The division bench comprising of Justice Vibhu Bhakhru and Justice Amit Mahajan in the case observed that the appellant has not used the aircraft for providing air transport service for remuneration of any kind. The said provision of nonscheduled (passenger) services are being defined under clause (b) of the explanation to Condition No. 104 of the exemption notification, entails providing air transport services to the public at large on the basis of payment of the published tariff. In the present case, the aircraft imported by the appellant was used by its officials and the Board of Directors for travelling to various destinations.
It has been submitted by the appellant that the use of aircraft was being qualified as providing non-scheduled passenger services. Thus, the said appeallant met the condition for duty exemption under the notification.
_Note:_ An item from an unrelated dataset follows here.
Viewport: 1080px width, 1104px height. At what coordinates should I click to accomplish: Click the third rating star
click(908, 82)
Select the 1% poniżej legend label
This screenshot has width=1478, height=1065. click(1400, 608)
The appellants appeal was dismissed by the Customs, Excise, and Service Tax Appellate Tribunal, It has not been accepted by the Tribunal that the appellant had complied with the conditions for exemption as set out in Customs Notification No. 21/2002-CUS. However, the Tribunal held that the aircraft imported by the appellant was used for private purposes and not for providing non-scheduled passenger or charter) services and violated the , condition No. 104 of the notification.
It has been stated in terms of Condition No. 104 of the Notification, importers of aircraft are required to furnish an undertaking to the Deputy Commissioner of Customs or Assistant Commissioner of Customs, wherein committing that the aircraft shall be used only for providing non-scheduled passenger services or non-scheduled charter services and if it is being declined on the part of the importer with the condition to use the aircraft, the importer would be required to pay an amount equivalent to the duty payable on the aircraft. An appeal ahs been filed by appellant against the order passed by the CESTAT.
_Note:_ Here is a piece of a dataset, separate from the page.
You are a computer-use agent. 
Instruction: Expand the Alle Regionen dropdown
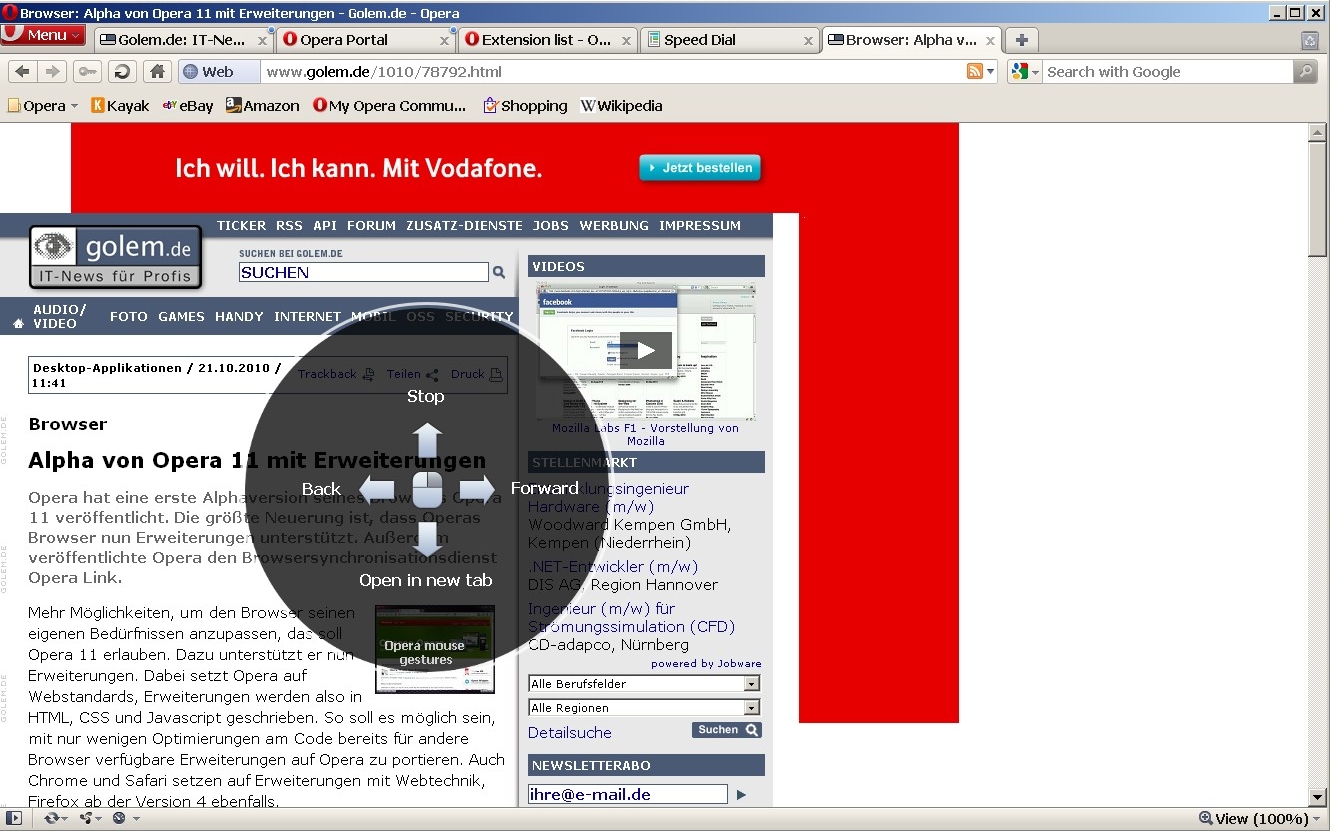(x=751, y=708)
The said issue was raised before the court when the Tribunal had erred in misinterpreting the notification and concluding that the appellant had not complied with the conditions for availing duty exemption under the notification. It has been held by the court that it was necessary for the appellant to publish the tariff for use of the aircraft and make the services available to the public. The court stated that the this court concur the said condition of exemption under the notification have not been complied with as the appellant has not used the aircraft for rendering any “air transport service” within the meaning of Rule 3(9) of the Aircraft Rules.